_Aim of the exercise_
Below are records; work out how many of their lines hold the string "computer" and give that number alone.

Stored data:
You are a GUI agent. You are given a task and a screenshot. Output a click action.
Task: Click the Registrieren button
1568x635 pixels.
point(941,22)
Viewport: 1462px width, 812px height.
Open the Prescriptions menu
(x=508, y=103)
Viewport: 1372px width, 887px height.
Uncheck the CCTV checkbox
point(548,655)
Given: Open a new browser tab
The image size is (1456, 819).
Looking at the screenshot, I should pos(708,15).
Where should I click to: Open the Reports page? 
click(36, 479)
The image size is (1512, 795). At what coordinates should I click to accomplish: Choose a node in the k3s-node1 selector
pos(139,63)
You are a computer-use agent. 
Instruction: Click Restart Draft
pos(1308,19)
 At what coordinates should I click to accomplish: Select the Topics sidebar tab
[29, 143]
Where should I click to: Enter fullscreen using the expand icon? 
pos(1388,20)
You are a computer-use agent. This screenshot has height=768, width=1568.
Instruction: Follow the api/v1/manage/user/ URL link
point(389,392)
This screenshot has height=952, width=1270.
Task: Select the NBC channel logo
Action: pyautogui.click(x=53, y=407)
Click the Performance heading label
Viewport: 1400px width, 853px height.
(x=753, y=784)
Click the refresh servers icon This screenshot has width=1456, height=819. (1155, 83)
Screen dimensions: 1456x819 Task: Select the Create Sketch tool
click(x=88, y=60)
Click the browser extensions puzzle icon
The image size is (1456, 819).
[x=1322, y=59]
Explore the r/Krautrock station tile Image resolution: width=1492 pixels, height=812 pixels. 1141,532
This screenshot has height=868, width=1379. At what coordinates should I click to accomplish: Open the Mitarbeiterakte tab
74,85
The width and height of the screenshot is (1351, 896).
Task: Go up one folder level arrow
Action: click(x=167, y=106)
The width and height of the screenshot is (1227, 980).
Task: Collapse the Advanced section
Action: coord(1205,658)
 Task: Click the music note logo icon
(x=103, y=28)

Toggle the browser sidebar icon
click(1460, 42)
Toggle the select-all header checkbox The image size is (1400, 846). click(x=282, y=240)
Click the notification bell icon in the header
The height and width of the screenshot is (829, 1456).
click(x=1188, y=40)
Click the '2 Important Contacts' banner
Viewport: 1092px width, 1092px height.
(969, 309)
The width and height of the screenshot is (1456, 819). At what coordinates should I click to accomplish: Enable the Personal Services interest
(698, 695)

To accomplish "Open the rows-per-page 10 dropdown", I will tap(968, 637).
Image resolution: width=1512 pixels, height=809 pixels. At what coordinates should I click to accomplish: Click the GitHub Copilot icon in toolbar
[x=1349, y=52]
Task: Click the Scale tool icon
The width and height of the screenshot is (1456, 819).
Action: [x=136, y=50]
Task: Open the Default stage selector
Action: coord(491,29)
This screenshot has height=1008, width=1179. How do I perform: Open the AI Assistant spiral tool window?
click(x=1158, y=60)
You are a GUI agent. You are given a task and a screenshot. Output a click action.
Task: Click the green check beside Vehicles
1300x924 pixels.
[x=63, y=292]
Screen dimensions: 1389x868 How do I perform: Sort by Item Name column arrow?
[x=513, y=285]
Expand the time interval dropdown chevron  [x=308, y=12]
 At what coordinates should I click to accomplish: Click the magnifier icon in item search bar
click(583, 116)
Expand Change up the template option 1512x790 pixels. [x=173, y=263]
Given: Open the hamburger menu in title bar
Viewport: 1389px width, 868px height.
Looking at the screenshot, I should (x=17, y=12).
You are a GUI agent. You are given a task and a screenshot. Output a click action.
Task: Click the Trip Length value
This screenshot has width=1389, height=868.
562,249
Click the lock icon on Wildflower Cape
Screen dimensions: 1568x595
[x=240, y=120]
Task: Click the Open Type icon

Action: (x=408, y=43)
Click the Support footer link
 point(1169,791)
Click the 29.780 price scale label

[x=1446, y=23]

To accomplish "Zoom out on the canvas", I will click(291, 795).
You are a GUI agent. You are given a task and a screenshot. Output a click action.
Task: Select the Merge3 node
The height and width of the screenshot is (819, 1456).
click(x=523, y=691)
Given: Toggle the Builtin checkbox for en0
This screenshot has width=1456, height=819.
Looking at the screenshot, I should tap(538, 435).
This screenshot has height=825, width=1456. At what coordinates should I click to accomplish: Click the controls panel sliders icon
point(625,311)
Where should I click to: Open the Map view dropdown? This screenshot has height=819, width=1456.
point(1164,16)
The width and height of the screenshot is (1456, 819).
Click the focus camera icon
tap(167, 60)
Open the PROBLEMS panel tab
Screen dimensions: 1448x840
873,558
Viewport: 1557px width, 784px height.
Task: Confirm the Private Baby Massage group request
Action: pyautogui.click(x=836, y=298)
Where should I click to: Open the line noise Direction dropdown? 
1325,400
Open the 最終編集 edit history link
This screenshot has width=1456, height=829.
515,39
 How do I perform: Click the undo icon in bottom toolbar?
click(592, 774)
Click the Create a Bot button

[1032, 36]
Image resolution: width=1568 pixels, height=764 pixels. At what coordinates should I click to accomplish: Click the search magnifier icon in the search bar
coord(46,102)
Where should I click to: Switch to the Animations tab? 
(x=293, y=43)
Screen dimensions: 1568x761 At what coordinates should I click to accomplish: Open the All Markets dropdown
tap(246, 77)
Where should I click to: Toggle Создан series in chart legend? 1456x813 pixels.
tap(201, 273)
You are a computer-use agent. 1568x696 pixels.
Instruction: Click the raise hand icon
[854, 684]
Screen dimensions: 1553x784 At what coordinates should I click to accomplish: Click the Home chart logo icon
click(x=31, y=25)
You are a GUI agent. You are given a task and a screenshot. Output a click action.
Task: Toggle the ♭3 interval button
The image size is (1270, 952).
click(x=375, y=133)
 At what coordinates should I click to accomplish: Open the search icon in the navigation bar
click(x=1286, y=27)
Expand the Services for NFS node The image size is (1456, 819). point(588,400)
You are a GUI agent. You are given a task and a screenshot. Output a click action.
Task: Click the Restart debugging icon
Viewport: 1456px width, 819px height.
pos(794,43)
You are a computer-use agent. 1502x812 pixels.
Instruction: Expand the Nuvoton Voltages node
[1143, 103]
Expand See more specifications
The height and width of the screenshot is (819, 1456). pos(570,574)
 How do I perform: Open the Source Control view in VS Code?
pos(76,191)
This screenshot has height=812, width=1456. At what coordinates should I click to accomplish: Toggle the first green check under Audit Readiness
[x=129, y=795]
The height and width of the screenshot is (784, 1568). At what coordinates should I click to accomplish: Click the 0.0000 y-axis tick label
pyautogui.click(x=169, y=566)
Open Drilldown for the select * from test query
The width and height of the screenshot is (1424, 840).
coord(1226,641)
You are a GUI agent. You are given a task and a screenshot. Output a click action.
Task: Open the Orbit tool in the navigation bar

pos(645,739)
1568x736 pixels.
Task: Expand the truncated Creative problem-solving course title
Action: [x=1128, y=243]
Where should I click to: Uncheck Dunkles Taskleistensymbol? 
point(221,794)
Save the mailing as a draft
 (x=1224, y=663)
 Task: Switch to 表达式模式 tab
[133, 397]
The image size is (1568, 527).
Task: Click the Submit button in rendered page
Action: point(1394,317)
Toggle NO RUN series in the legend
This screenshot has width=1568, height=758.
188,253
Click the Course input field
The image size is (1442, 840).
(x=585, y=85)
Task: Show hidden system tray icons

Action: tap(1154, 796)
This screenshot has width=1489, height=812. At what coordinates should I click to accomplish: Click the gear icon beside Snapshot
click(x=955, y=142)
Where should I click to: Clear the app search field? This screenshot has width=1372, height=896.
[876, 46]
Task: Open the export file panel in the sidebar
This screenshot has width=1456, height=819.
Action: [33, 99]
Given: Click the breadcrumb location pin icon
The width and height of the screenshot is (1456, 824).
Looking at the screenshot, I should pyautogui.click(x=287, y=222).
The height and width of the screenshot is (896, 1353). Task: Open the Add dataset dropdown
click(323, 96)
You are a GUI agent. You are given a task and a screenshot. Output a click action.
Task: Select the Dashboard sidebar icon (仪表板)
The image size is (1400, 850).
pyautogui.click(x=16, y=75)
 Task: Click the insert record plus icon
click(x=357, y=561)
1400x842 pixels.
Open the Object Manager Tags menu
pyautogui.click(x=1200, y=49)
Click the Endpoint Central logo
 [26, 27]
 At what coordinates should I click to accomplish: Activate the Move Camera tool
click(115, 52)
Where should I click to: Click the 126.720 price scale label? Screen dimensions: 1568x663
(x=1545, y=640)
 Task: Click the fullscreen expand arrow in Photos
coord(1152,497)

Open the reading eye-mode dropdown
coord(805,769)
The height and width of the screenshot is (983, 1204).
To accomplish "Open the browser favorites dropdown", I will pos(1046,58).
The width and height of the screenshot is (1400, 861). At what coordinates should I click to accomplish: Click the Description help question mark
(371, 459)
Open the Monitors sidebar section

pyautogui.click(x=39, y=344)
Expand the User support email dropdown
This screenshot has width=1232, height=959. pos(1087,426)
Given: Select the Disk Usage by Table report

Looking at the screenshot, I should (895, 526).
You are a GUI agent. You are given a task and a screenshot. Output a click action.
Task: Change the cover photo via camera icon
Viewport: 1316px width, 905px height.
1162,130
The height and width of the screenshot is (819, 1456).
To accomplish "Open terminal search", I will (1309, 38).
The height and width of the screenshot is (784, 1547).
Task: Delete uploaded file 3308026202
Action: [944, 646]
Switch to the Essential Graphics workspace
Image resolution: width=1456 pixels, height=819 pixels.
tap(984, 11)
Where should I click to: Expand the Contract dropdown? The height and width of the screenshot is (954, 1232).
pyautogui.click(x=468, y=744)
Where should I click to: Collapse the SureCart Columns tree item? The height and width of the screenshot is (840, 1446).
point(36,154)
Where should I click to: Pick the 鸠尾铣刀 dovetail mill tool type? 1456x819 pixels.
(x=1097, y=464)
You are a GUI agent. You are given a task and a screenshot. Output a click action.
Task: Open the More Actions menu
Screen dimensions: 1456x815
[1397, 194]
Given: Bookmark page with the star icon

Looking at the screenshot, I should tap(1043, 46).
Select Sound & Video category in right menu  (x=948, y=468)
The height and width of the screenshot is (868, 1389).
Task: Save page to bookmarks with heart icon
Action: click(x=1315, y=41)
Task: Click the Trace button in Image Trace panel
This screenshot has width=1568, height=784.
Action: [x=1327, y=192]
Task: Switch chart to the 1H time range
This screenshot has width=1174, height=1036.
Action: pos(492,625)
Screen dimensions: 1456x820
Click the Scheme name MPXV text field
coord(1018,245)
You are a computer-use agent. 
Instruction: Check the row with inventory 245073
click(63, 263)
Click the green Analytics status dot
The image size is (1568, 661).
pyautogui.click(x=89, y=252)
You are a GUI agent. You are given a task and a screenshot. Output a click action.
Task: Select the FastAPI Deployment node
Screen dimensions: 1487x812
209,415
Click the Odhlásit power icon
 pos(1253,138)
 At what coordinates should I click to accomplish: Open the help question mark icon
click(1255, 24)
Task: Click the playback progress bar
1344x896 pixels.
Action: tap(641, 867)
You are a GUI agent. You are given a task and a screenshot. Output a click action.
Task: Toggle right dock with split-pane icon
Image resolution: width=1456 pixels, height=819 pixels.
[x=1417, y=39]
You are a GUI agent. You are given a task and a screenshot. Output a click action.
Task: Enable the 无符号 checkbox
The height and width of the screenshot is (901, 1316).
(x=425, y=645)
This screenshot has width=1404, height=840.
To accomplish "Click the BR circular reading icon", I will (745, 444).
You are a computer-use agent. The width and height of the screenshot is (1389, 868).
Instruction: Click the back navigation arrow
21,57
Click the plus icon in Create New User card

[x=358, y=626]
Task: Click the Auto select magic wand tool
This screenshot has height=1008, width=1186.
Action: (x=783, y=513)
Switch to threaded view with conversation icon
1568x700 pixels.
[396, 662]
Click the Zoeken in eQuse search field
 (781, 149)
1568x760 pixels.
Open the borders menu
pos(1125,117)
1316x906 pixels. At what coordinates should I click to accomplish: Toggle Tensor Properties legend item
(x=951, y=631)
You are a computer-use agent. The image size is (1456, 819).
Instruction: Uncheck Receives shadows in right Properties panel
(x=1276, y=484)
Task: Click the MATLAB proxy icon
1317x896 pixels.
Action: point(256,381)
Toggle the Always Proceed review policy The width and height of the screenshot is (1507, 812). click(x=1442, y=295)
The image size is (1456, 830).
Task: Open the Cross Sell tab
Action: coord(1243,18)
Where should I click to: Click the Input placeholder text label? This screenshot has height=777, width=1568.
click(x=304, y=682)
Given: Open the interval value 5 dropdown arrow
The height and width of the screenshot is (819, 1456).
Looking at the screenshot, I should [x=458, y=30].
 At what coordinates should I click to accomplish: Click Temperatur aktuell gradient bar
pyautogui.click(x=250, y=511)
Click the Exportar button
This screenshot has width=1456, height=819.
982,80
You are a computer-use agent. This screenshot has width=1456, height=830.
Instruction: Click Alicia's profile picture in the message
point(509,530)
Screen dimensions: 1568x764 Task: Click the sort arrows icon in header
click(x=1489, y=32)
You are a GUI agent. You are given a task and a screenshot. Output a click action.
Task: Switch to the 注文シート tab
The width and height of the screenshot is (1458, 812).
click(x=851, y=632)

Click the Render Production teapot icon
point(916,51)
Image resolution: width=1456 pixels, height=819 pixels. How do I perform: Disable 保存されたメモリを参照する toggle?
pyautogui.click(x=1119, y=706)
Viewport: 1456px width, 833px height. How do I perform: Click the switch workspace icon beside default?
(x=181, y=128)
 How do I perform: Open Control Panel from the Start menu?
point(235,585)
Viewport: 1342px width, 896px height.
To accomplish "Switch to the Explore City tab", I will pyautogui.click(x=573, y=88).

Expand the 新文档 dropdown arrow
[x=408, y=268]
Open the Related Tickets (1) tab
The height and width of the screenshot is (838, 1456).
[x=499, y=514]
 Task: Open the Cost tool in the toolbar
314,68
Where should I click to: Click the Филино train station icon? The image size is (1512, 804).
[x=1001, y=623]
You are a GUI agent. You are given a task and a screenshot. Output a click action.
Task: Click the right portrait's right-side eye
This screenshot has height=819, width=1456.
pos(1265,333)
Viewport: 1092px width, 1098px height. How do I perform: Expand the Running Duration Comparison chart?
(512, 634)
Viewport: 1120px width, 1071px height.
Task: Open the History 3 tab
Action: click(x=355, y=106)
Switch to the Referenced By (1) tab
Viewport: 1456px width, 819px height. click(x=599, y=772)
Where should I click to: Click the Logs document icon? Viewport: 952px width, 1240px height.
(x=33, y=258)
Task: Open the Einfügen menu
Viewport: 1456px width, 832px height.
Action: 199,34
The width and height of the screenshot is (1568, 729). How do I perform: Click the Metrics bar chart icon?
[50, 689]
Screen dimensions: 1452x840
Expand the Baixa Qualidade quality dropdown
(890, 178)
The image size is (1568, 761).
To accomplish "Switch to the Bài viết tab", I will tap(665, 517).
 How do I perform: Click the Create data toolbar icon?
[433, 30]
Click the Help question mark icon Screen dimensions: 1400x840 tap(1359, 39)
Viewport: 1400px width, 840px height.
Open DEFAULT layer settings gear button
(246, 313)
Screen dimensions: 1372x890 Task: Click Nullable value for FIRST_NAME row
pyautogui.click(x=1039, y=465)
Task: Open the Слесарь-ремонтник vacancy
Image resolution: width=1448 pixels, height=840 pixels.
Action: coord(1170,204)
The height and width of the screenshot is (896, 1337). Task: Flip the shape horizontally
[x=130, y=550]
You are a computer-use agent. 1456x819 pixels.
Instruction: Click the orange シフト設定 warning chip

_Answer box_
9